The departure of Alan Levine as Secretary of Health and Hospitals provides a reminder to understand how the system has changed during his tenure, his contribution to it, and where it may and should go.
It’s not hyperbole at all to conceive of Levine as the second-most influential person in Louisiana during his two-and-half years on the job. Not many in the public realize that the single largest area of expenditure by the state, by far, is in the area of health care where well over a quarter of all state recurring spending annually from all revenues sources goes into it. The epicenter of any campaign to make Louisiana government more efficient because of this vast claim on dollars, Levine’s agenda, formulated from desires by his former boss Gov. Bobby Jindal (who formerly held the same job), that he was able to implement, has put the state on the road to much more efficient operation with at worst little reduction, if any, in quality of service.
Neither would it be exaggerated to conclude quality actually improved for many and helped the state as a whole. For example, the vast majority of individuals needing intermediate kinds of care – assistance with most life tasks because of disability or infirmity – are better off as a result of changes sought by Jindal and started by Levine. Efforts to steer people out of state-run institutions and into community settings or allowing them to receive services in the home not only improved the quality of life for clients, but also saved the state money.
The efforts also brought order to the system and rationality to use of taxpayer resources. Using the same area as an example, although the implementation wasn’t perfect – the Resource Access Model proved to be wanting and incompletely administered – the basic idea that service provision ought to be aligned with actual client needs took hold. The only lamentable aspect here was that it took tremendous fiscal stress to make this transition much less subject to political warfare than otherwise might have happened.
Some critics of Levine’s direction in reducing reimbursement levels really have more of a problem with the state’s disappointing money picture, where Levine had to make the best of a bad hand but got the flak as the decision that squeezed providers had to be made by him. Others were less honest in their motives from Levine’s attempt not so much to bring more privatization into the system but, more accurately, make it more responsive to market and client needs.

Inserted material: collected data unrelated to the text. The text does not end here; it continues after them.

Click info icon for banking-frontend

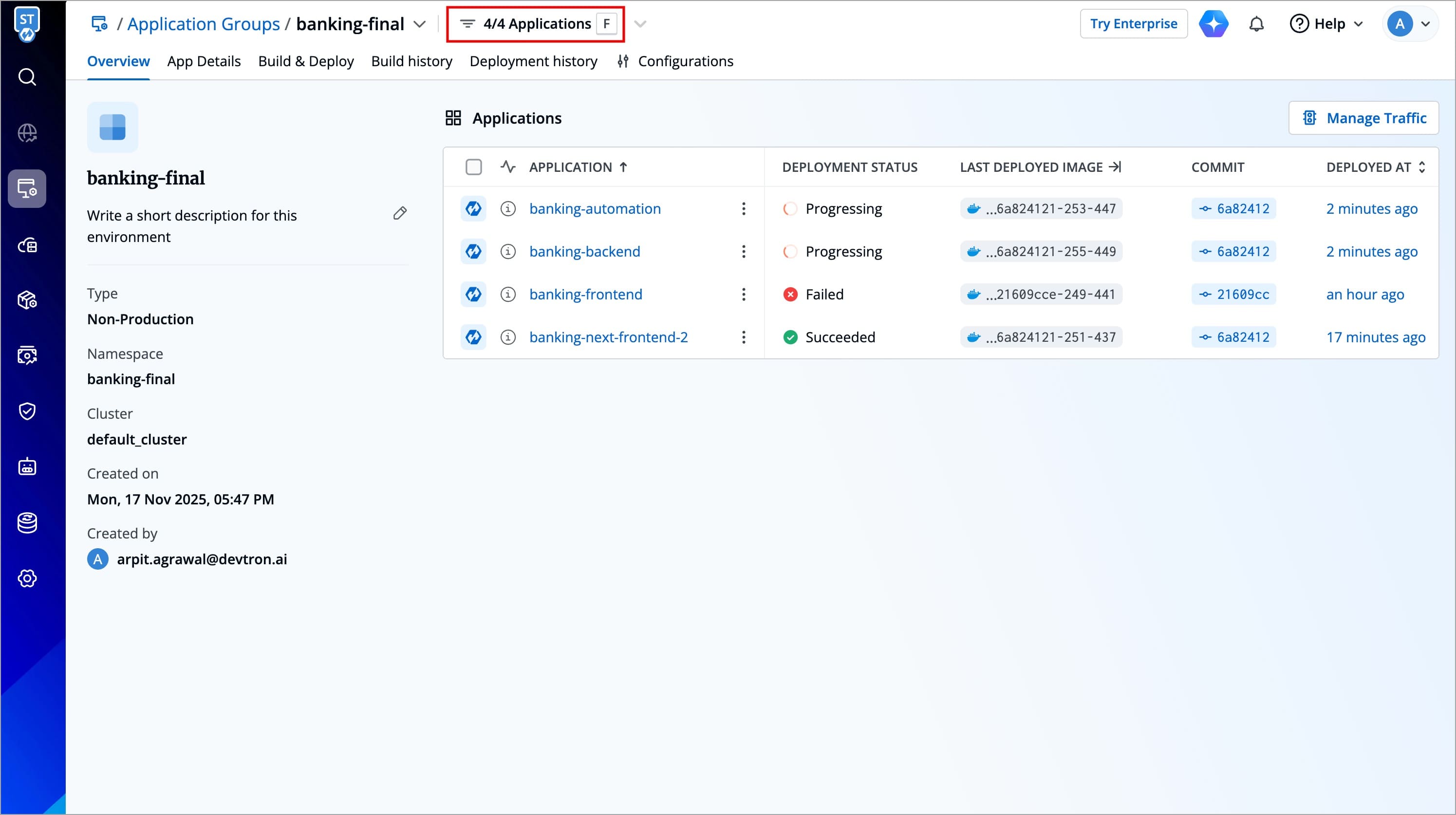[x=507, y=295]
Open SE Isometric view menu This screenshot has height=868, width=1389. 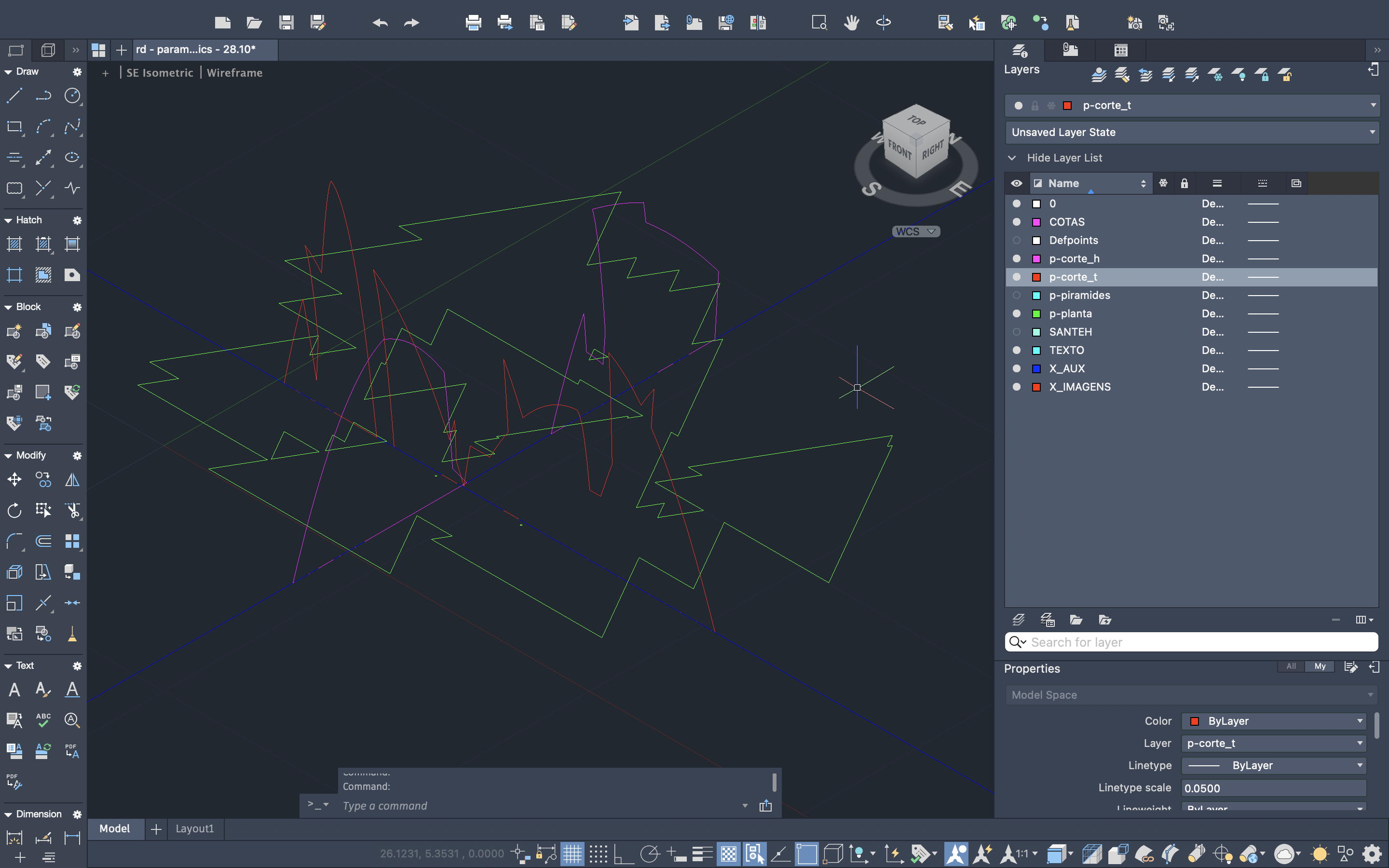click(160, 73)
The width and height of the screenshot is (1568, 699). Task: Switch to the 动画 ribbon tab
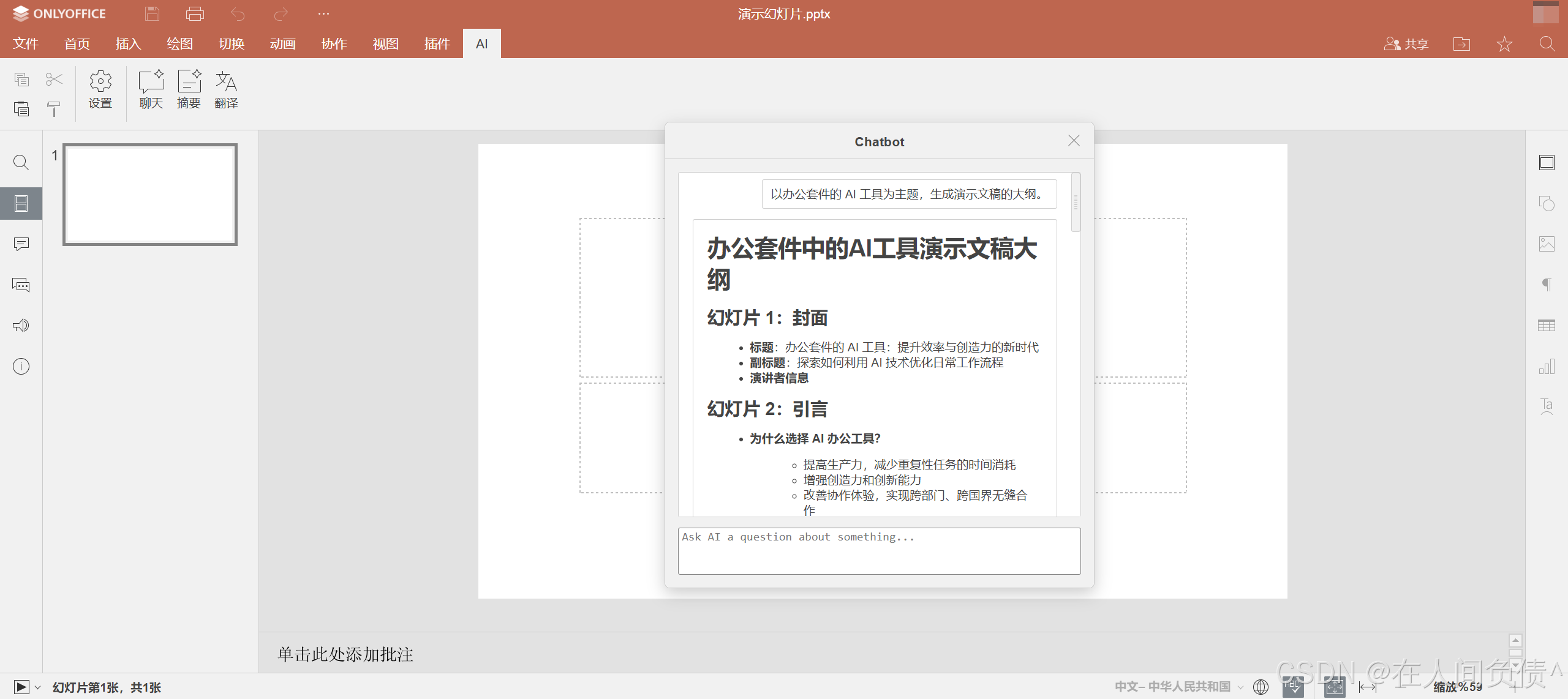[282, 43]
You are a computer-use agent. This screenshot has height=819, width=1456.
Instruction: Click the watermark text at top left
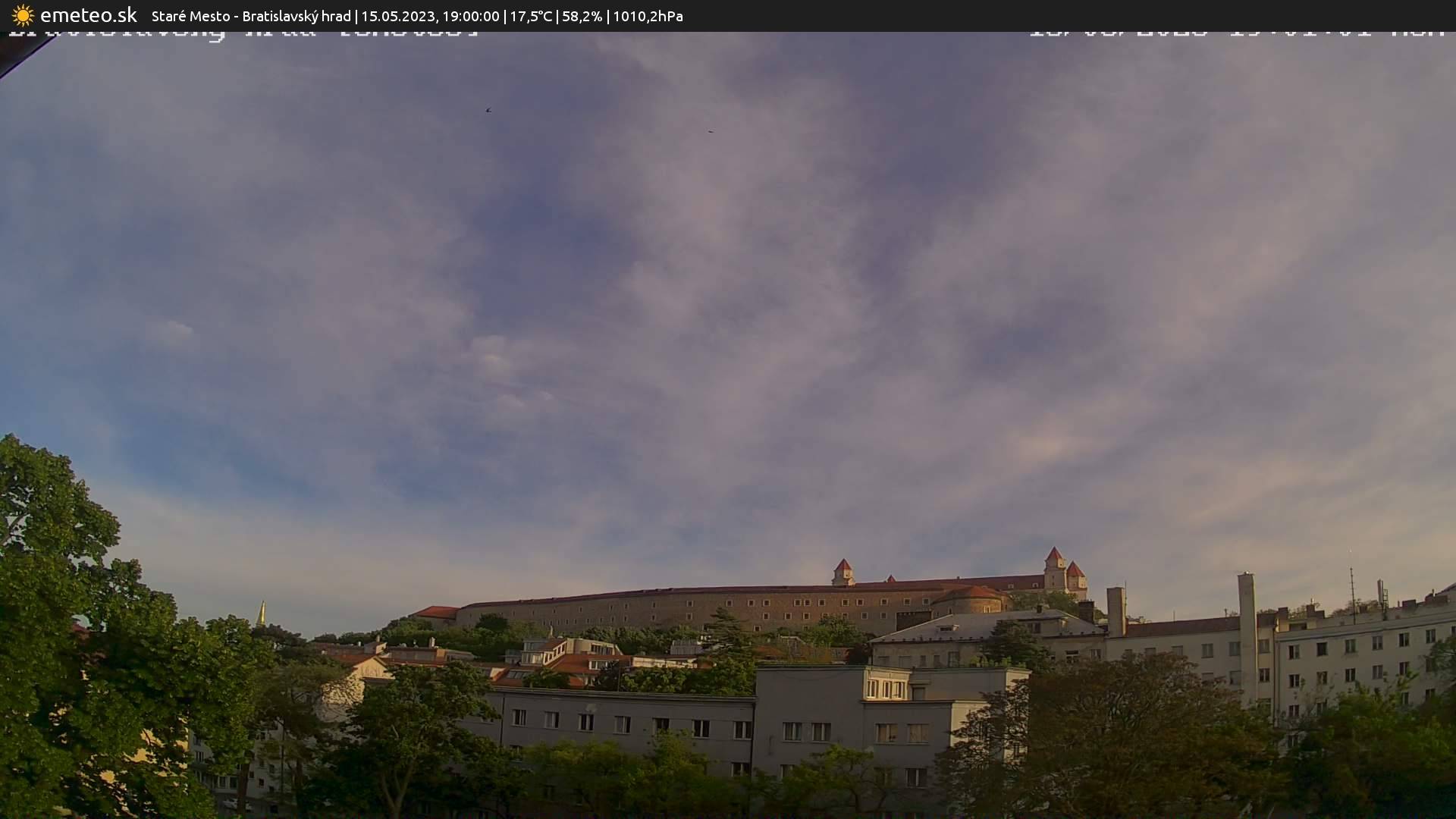(x=243, y=32)
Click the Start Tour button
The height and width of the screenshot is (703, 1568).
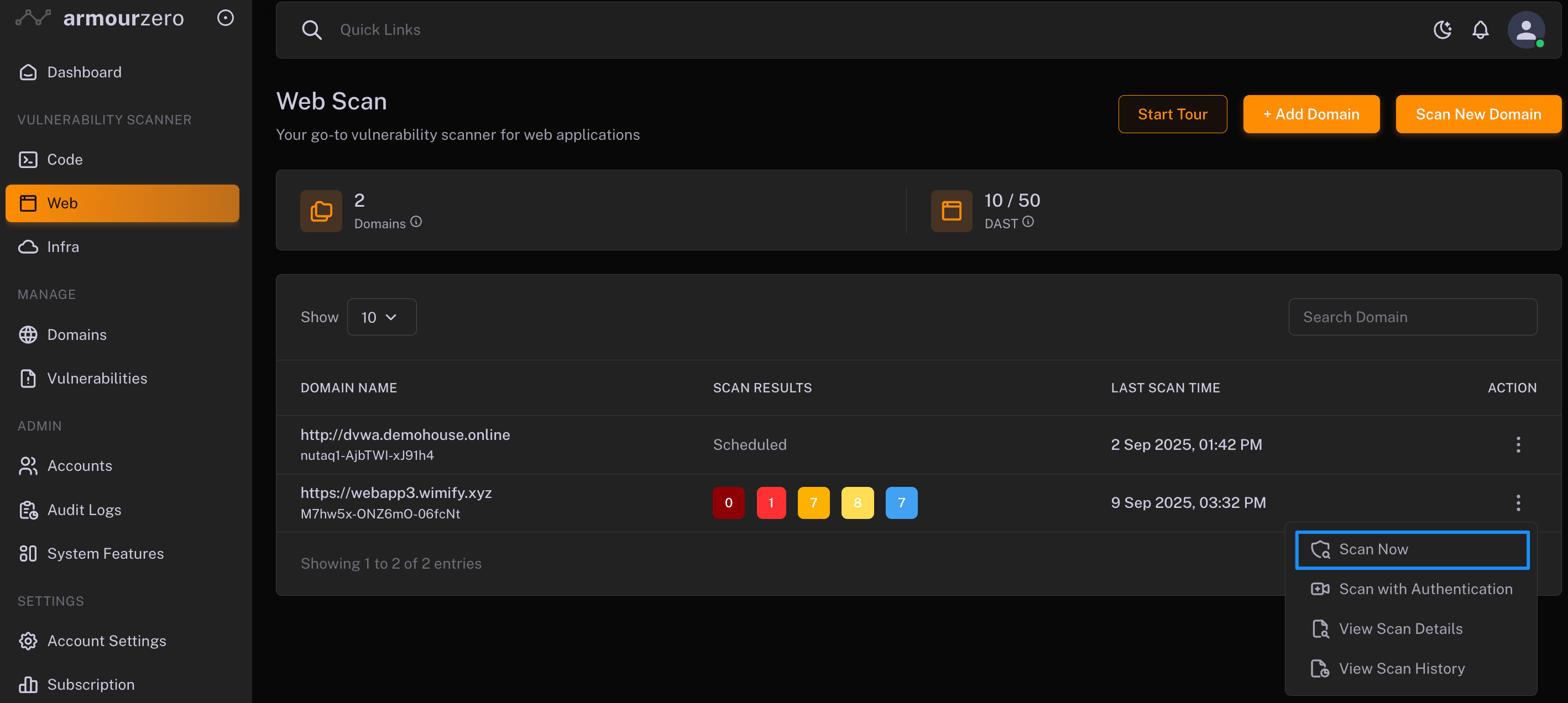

Defenders of state-run institutionalization as a strategy, while articulating nebulous if not irrational opposition to the state getting out of the direct provision of health care (if privatization is so bad, why is so often done in the area of health care), acted as such because they placed too high of a value on the electoral benefits of keeping things as they are, as it allowed them to claim they brought jobs to their districts and/or contracts to special interests, or ideology, through fervent belief that government ought to be as powerful as possible. All their blather ignores the fact that no state has a charity hospital system like Louisiana, some don’t have any state-operated resources and supports center (what were once called “developmental centers” in Louisiana), and many do not have state-owned nursing homes – and yet their health care outcomes in general clearly are superior to Louisiana’s.
In this area the greatest reform task lies – continued moving away from an institutional bias, whether by the state or in how it contracts out health care, in provision. For example, the charity hospital system must be whittled away to where there are just two state-owned institutions whose existence primarily is for medical education, most resources and supports centers must be closed, and nursing homes cannot retain the special, favorable treatment they get to the detriment of taxpayers, such as by the $23 million set aside last year for empty beds in nursing homes to make up for their own foolish investment decisions.